Dataset records
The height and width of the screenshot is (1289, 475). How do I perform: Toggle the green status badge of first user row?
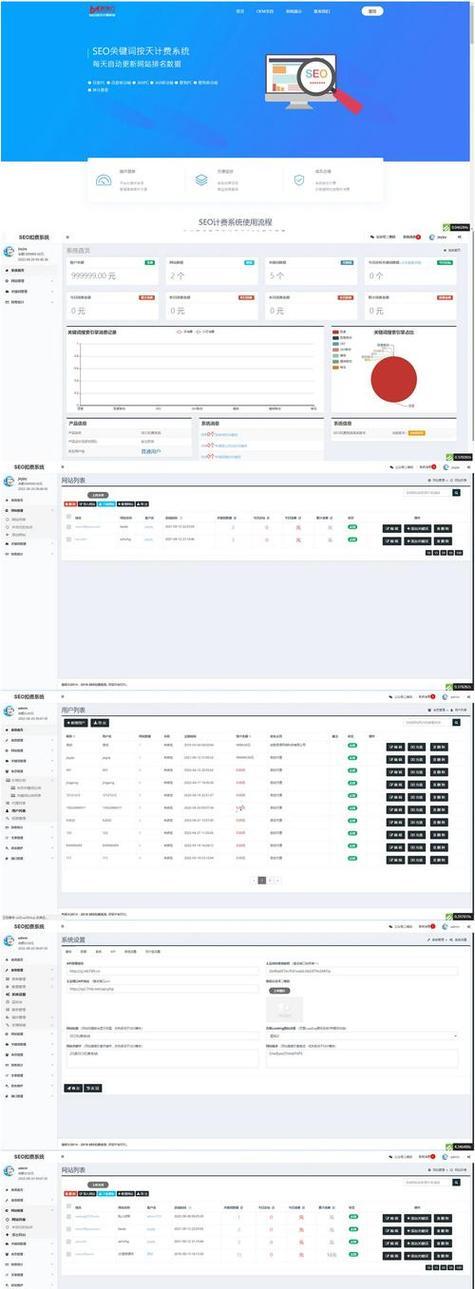(352, 746)
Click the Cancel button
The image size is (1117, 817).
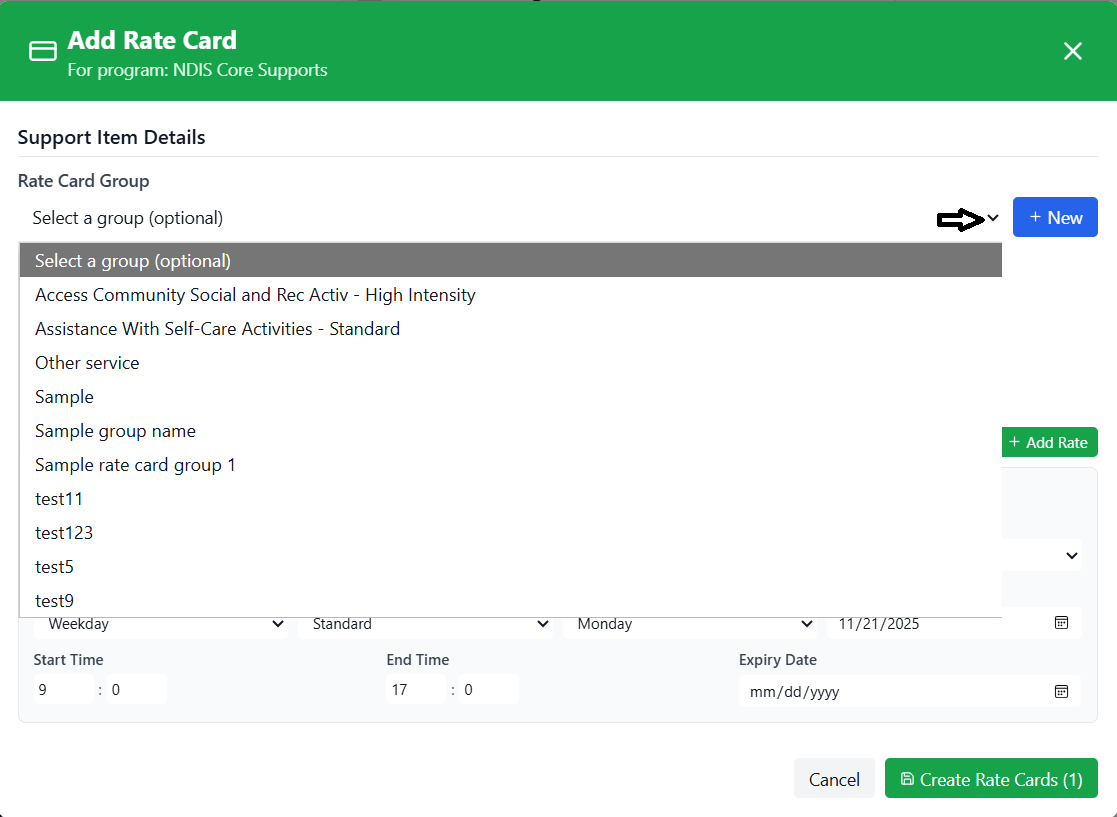point(834,779)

Problem details
Write the entries out in full and exactly, omitting every picture.

Answer section
The height and width of the screenshot is (1289, 475). How do I perform: Toggle the green status badge of first user row?
(352, 746)
Click the Cancel button
The image size is (1117, 817).
point(834,779)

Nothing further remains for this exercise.